Posts featuring Lado Kilasonia

In Review: The Book of Tbilisi

It radiates a sentiment, an ephemeral affect, a spark, that is more than enough to germinate something new.

The Book of Tbilisi, edited by Becca Parkinson and Gvantsa Jobava, Comma Press

The Tbilisi funicular that leads all the way to the Mtatsminda Mountain, one that families might usually take on Sunday mornings or lovers for an afternoon date, gives an opportunity to get a glimpse of the city from above while still being close and immersed in the noises and lives it encapsulates. The Book of Tbilisi attempts to be an extension thereof, unravelling to the readers the literary landscape of Georgia after the recuperation of its independence and the consequent transformations it underwent.
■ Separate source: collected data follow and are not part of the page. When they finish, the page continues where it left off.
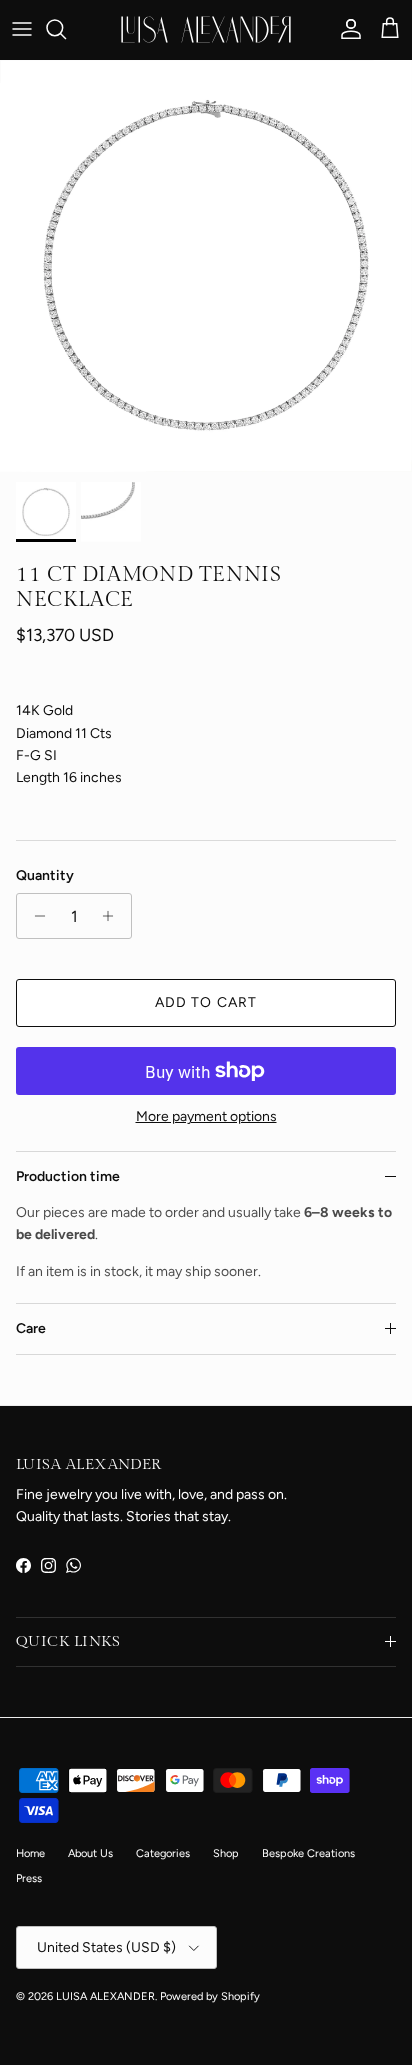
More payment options (206, 1117)
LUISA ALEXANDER (105, 1996)
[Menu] (22, 29)
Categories (163, 1853)
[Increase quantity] (113, 916)
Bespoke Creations (308, 1853)
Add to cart (206, 1002)
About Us (90, 1853)
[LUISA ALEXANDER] (206, 29)
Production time (68, 1176)
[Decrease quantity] (34, 916)
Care (31, 1328)
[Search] (66, 29)
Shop (226, 1853)
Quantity (45, 875)
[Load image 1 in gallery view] (206, 266)
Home (30, 1853)
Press (29, 1878)
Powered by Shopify (210, 1996)
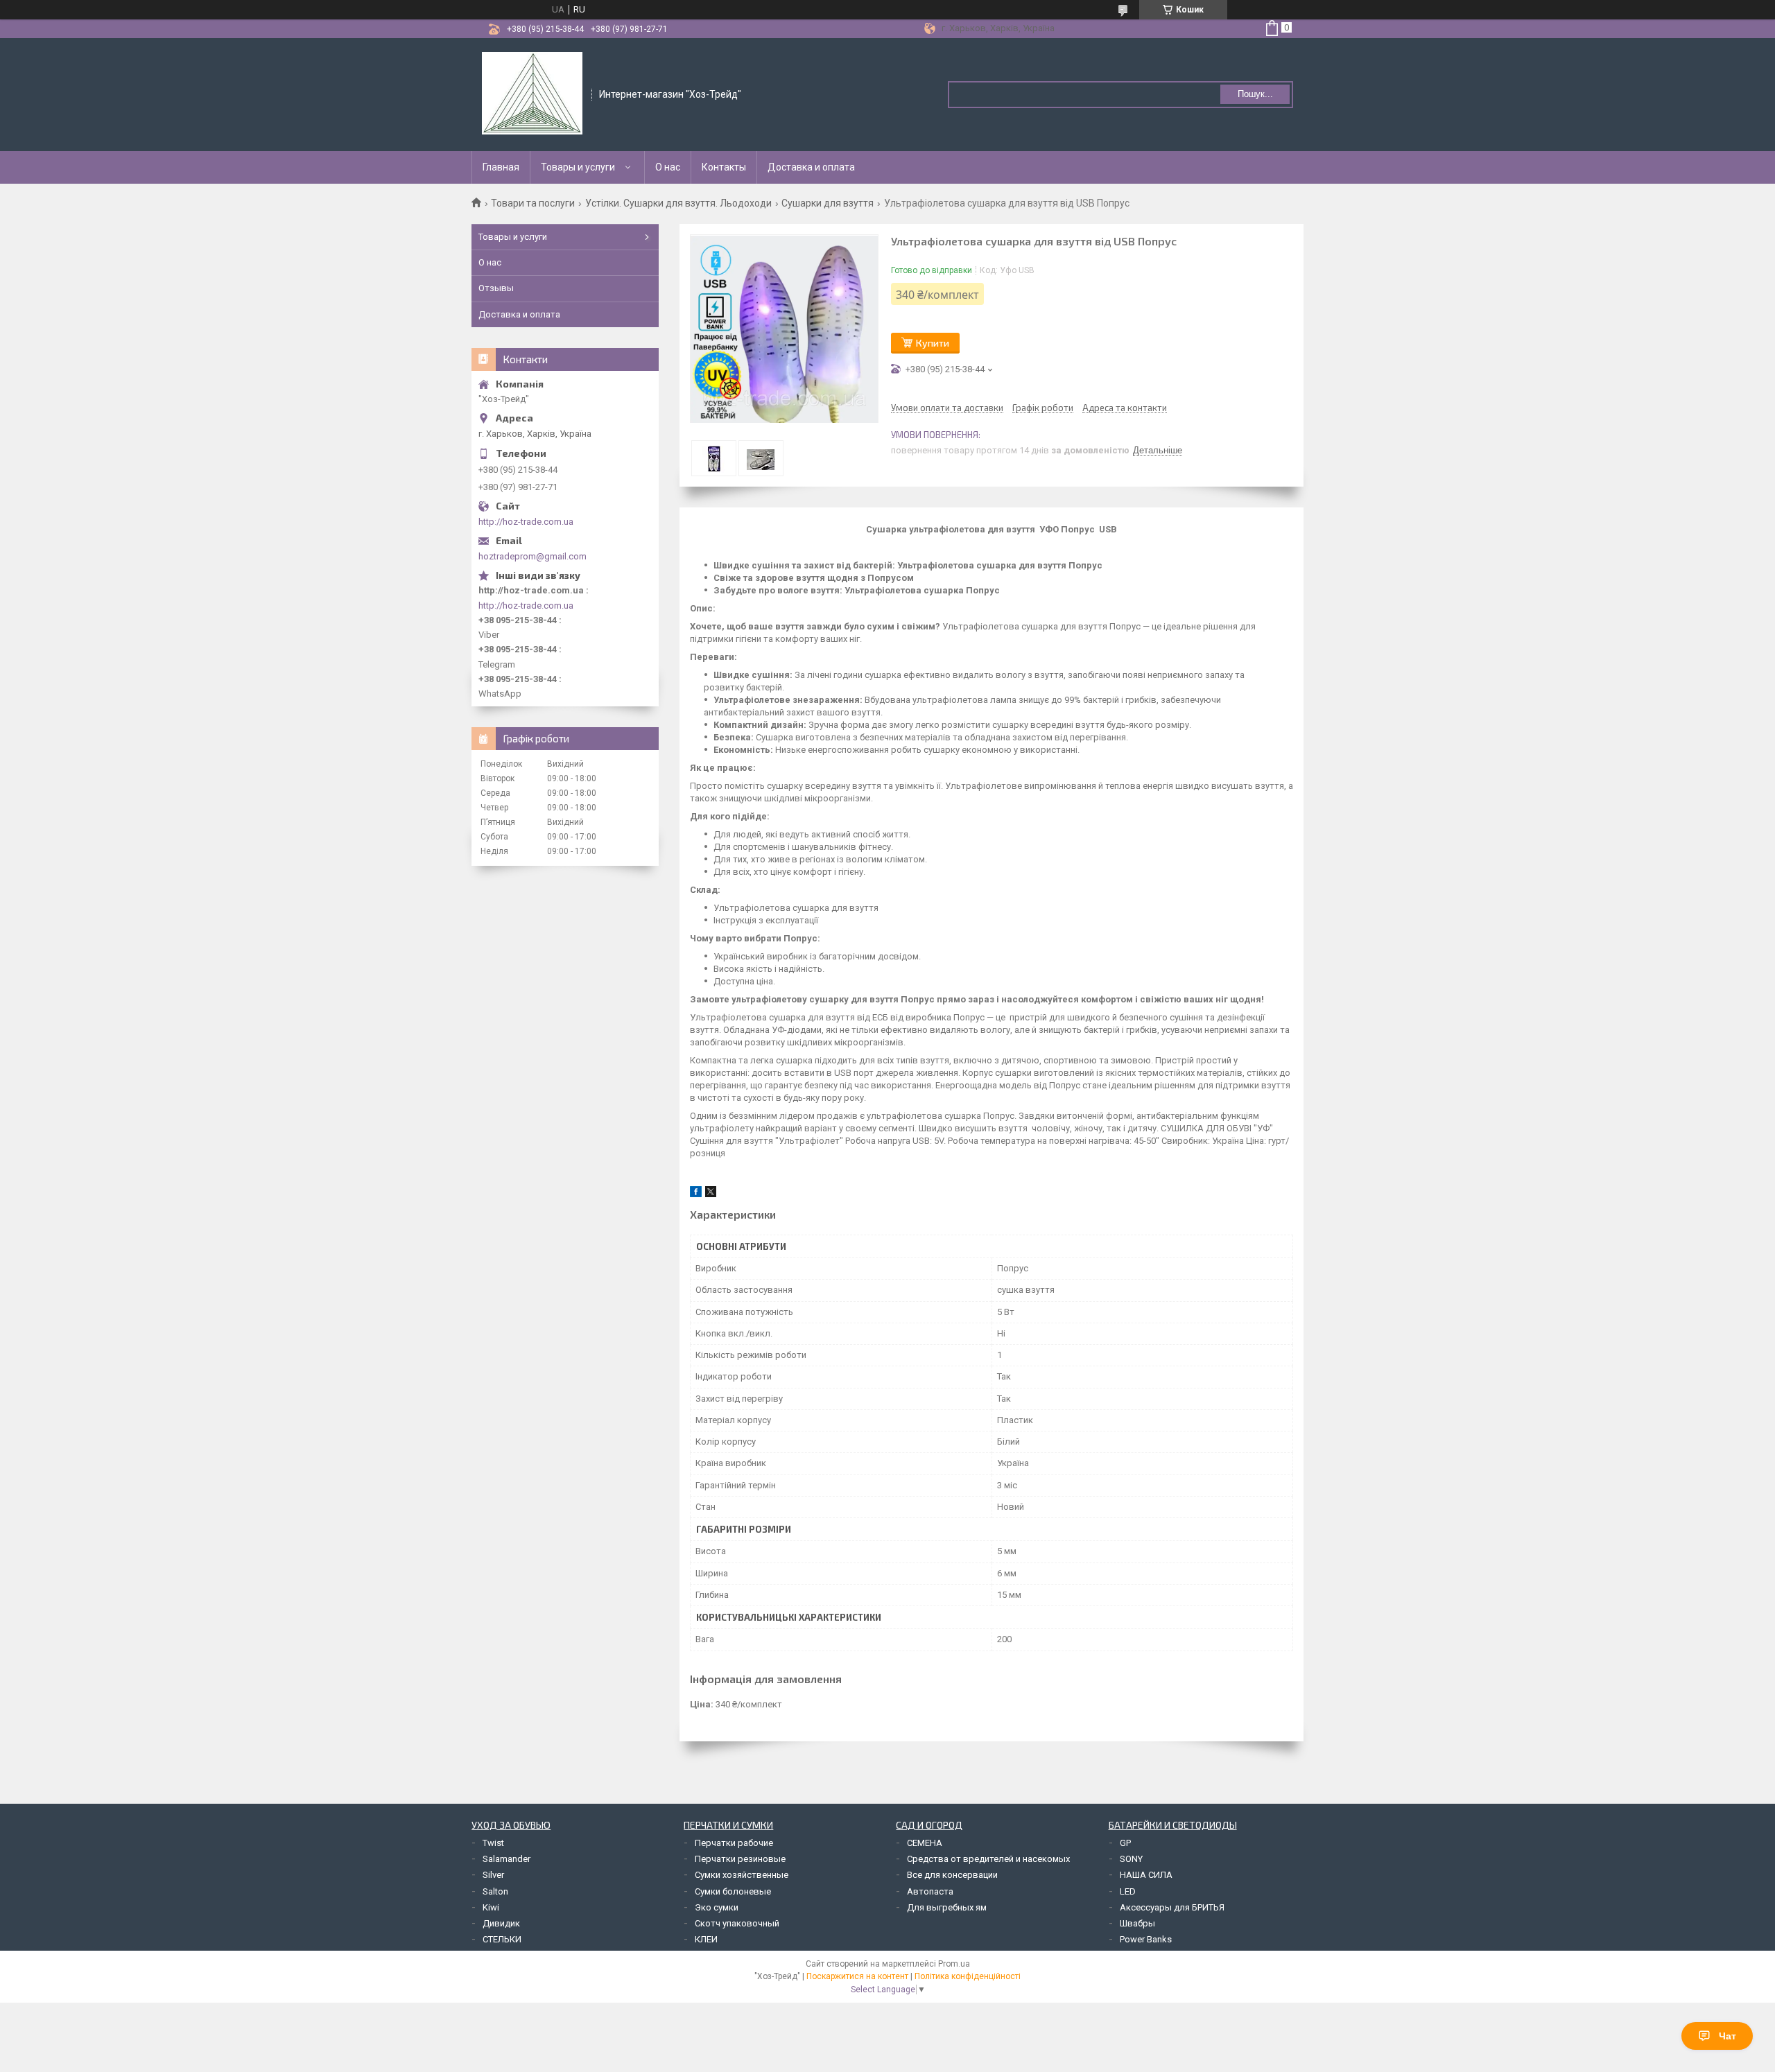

Comma Press’s “Reading the City” series brings to the surface works and literary traditions of underrepresented areas. This endeavour aspires to insert forsaken voices and cosmologies into the Eurocentric literary canon.

One should not overlook the genre chosen for this aspiration. An underrated form that has experienced a renaissance in recent years (as could be attested by Asymptote’s Winter 2018 Issue special feature on microfiction and the 2013 Nobel Prize awarded to Alice Munro), the short story is distanced from illusions of coherency and authority. Instead, its fragments embrace the gaps and absences, charged with an energy that surpasses the mere focus on the sequence of events, in order to capture a state or a quality. Thus it is not difficult to imagine why this impressionistic genre seemed the adequate vehicle—much like the funicular itself—to capture the fleeting force that runs through Georgia.